Mamute, de Tim Cox
Filme do canal temático por cabo norte-americano SciFi, Mamute é uma amostra típica das suas propostas de preenchimento de programação. Sem valores de produção credíveis, realizadores tarefeiros, argumentistas autistas, efeitos especiais de garagem e actores da casa, é tudo mistura de pacote que nem sequer vai ao forno.
O elenco é o factor mais aceitável deste telefilme entediante, com os actores a abraçarem o ridículo das suas prestações com boa vontade e desportivismo. Vincent Ventresca é o cientista de serviço (já tinha sido o Homem Invisível para uma série do canal), Summer Glau é a filha voluntariosa (pós Firefly/Serenity e pré Crónicas de Sarah Connor), Leila Arcieri é a agente do MiB (pós Sun of a Beach) e Tom Skerritt é o pai do cientista (pós Alien, Pickett Fences e Irmãos e Irmãs).

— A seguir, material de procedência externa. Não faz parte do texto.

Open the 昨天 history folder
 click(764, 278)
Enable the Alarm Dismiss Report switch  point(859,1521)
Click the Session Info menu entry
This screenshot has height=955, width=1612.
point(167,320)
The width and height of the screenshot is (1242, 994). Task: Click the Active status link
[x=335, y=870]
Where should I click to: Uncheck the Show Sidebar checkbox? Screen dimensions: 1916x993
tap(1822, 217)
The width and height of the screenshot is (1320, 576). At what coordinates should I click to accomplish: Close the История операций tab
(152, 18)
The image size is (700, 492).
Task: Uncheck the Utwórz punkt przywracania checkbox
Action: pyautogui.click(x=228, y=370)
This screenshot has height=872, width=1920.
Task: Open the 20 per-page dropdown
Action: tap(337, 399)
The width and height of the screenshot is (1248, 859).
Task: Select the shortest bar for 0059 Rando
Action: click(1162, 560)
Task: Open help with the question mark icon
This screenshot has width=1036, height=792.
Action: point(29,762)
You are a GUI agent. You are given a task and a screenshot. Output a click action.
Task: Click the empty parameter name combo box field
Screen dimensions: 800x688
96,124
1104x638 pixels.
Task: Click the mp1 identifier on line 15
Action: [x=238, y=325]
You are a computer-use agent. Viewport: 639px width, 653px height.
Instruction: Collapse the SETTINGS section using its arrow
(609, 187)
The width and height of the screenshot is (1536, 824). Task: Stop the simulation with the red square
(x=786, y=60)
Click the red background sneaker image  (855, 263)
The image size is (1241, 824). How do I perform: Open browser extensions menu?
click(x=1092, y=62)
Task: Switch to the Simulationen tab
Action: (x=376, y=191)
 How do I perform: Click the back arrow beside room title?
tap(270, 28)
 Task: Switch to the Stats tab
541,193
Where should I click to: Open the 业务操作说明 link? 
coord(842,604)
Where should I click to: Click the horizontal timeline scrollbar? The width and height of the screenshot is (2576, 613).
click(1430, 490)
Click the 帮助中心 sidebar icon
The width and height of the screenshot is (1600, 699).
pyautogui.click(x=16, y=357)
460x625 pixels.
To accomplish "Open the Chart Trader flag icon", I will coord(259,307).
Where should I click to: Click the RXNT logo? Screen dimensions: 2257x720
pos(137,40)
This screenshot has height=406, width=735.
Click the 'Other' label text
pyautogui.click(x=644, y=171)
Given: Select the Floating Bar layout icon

Um meteorito cai num museu do Luisiana e dá vida a um mamute do Período Pleistoceno, que começa a fazer estragos. O Sheriff chama o governo e o MiB dispõe-se a destruir a cidade para conter o problema. A família do paleontologista local tem uma solução mais pacífica. Para um bicho enorme que aparece e some conforme as conveniências do guião, menciona-se uma cena que suplanta as restantes em estupidez: num vasto descampado do recinto de uma estação de serviço, o mamute consegue surgir de surpresa (apesar da extensão a percorrer e de não se mover depressa, com passos que atroam como tambores) e fazer uma vítima entre os protagonistas, que morde desajeitadamente um saco de sangue falso enquanto é levantado no ar, em câmara lenta. Além da cena ser mal confeccionada, assassinar esse personagem não cumpriu o menor propósito.